▶ AIM OF THE EXERCISE: Repeat, line for line, only the span that opens at the "Launch the Web Browser" line and closes at the final line below. Skip the pictures.

• • • •

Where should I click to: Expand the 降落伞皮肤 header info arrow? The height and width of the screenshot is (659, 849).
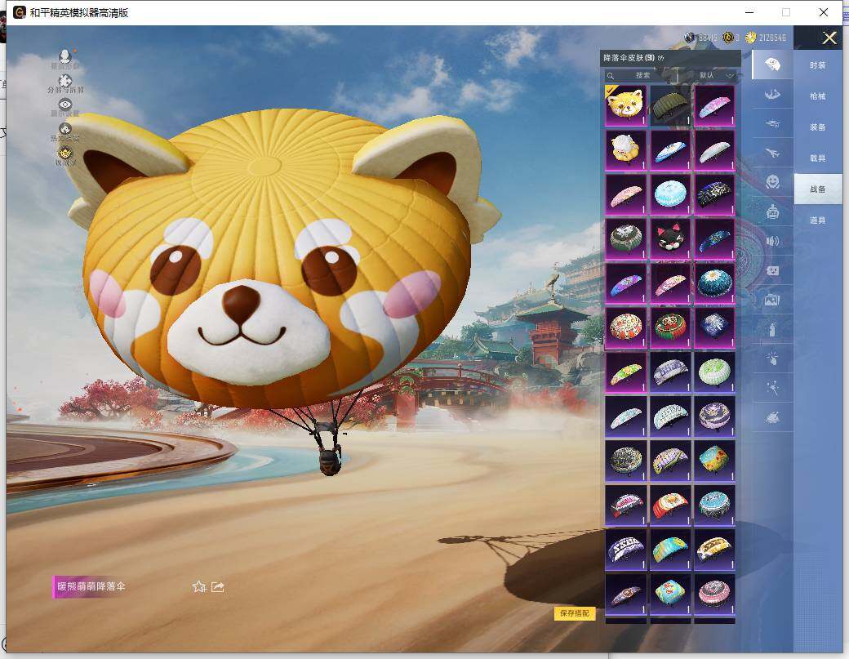[x=661, y=58]
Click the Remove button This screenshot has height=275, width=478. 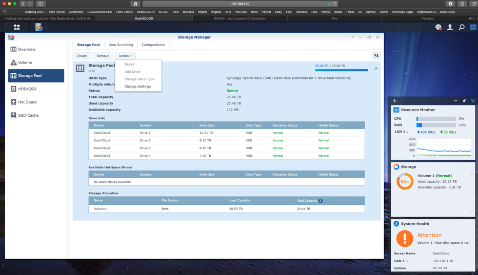point(103,56)
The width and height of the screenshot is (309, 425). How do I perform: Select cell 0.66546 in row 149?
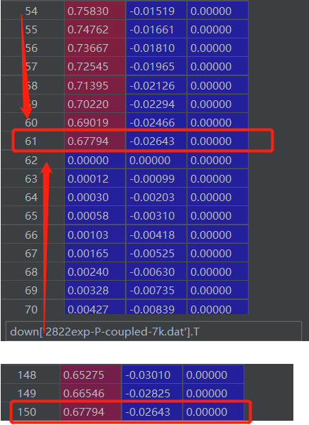click(90, 393)

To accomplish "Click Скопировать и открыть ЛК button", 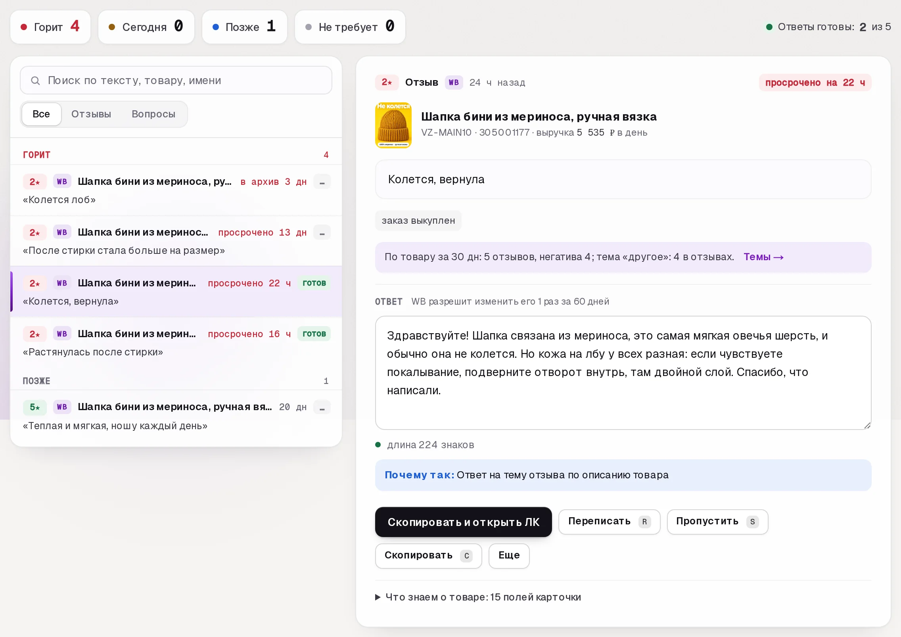I will click(464, 522).
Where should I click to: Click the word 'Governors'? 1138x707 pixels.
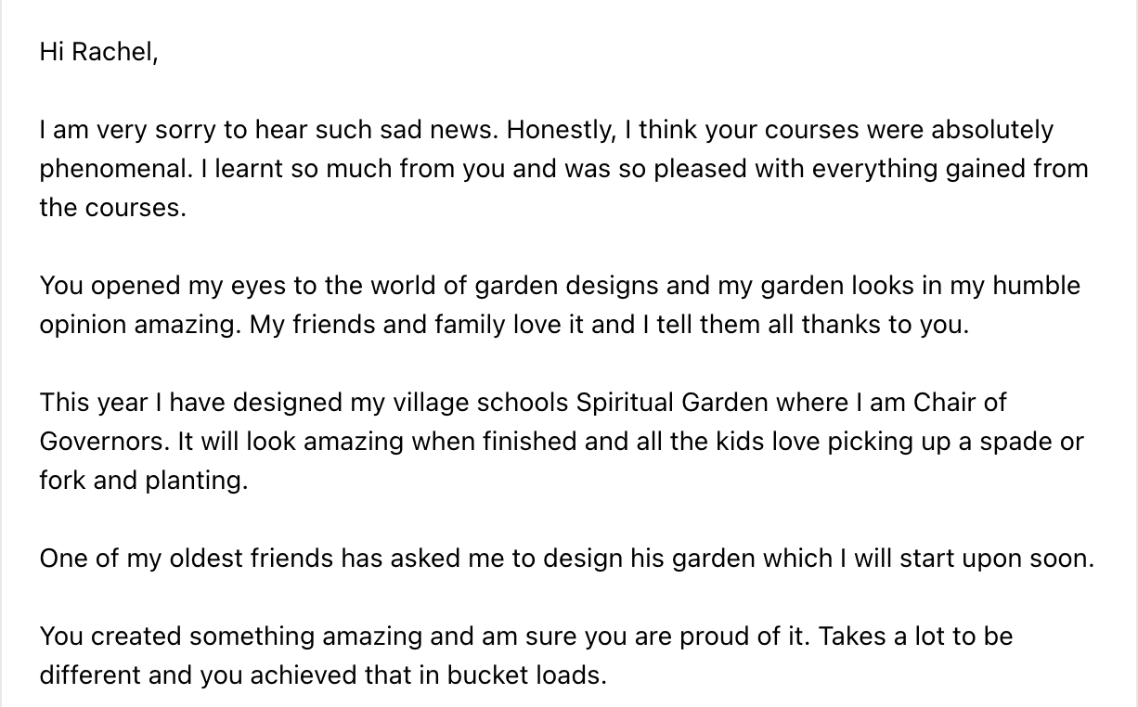coord(104,442)
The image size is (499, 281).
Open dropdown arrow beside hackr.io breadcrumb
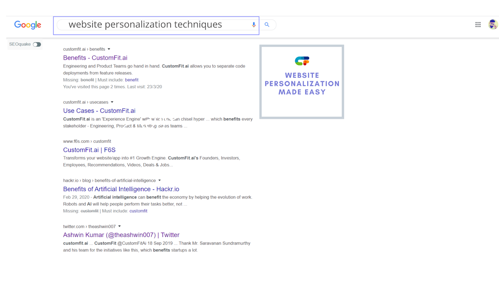pyautogui.click(x=159, y=181)
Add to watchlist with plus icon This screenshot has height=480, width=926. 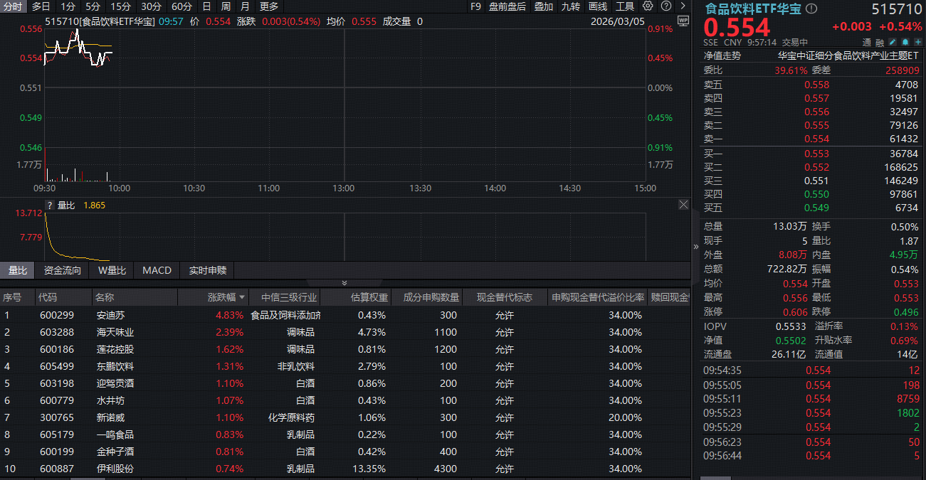point(918,42)
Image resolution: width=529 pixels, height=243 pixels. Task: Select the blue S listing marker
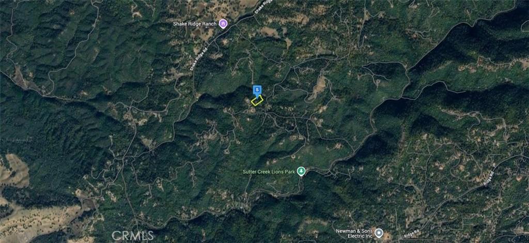coord(257,90)
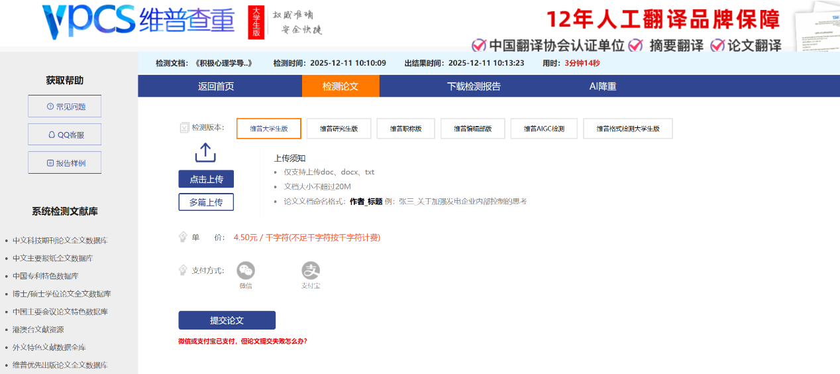Choose 维普编辑部版 detection version
The height and width of the screenshot is (374, 840).
(472, 129)
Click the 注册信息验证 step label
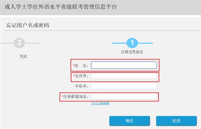This screenshot has height=129, width=201. point(132,52)
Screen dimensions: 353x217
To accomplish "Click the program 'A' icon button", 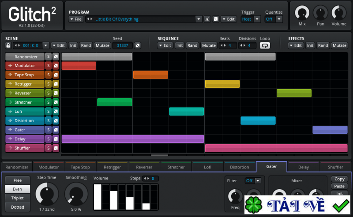I will point(207,19).
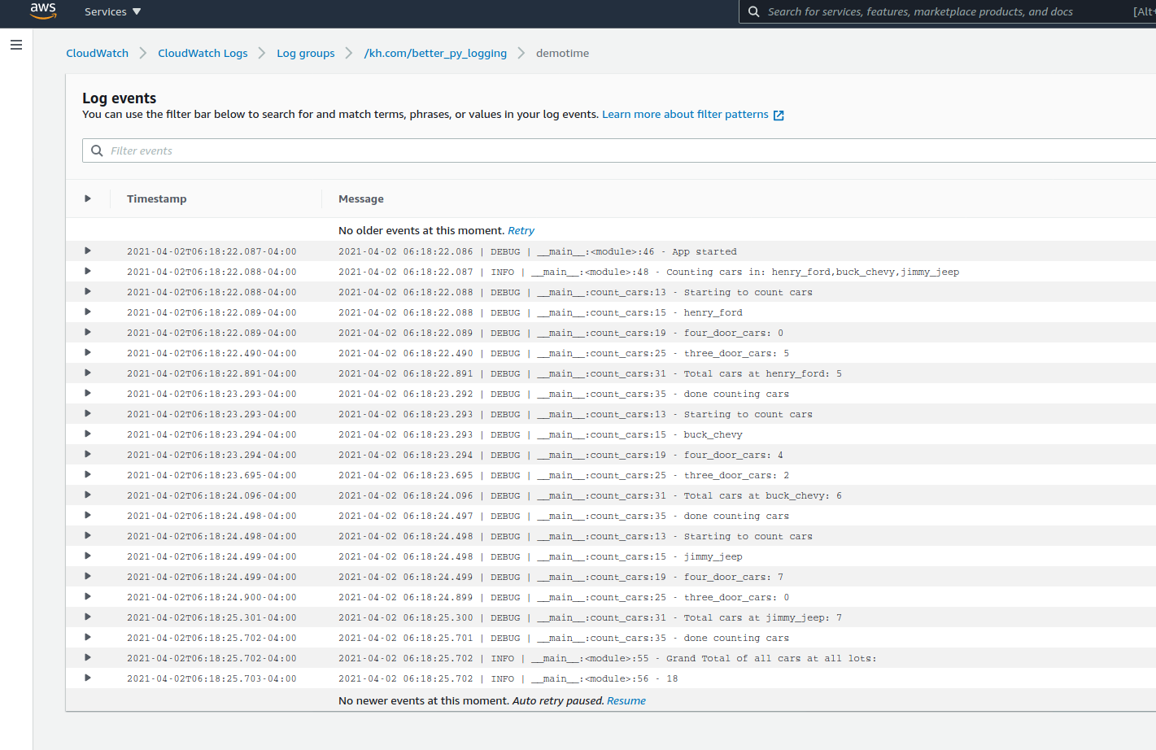Expand the 'jimmy_jeep' log event row
Screen dimensions: 1156x750
click(87, 556)
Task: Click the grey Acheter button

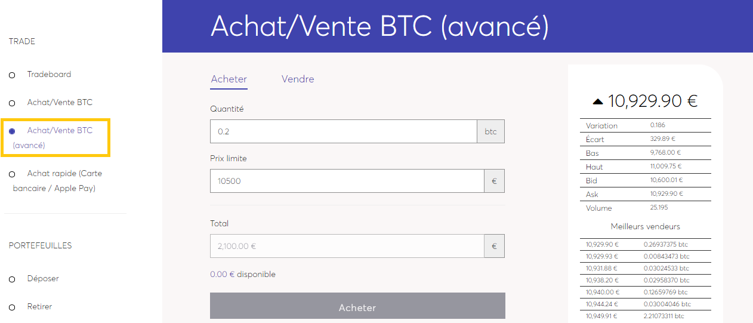Action: point(357,307)
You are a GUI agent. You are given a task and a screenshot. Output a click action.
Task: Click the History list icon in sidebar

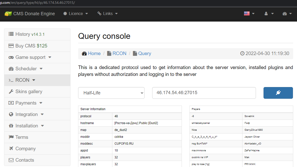click(x=11, y=34)
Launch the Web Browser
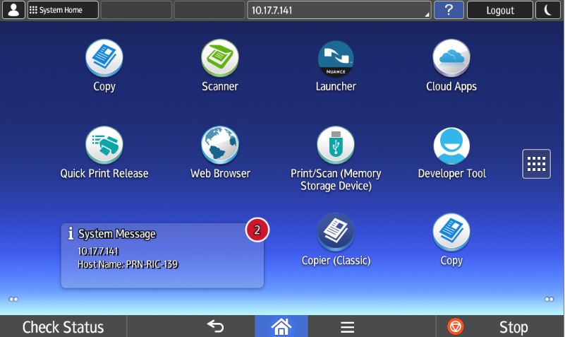This screenshot has height=337, width=565. click(x=219, y=146)
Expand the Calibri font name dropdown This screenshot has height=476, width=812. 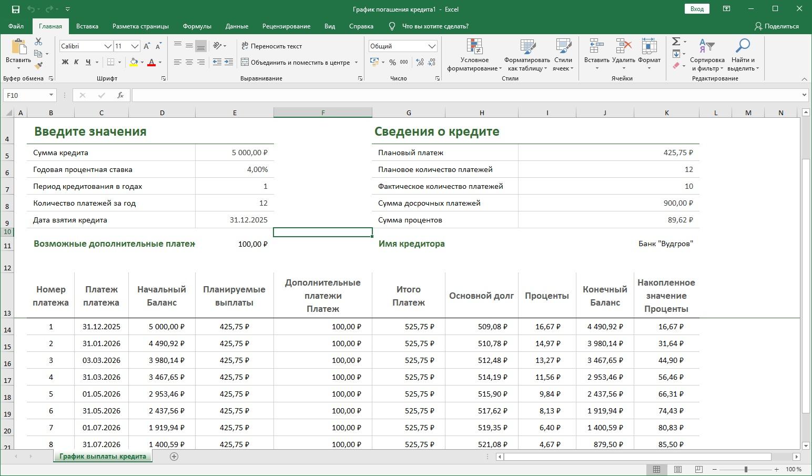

• • • •

▶ EXERCISE RESULT:
Launch the Web Browser
This screenshot has height=337, width=565. click(x=219, y=146)
Expand the Calibri font name dropdown This screenshot has height=476, width=812. 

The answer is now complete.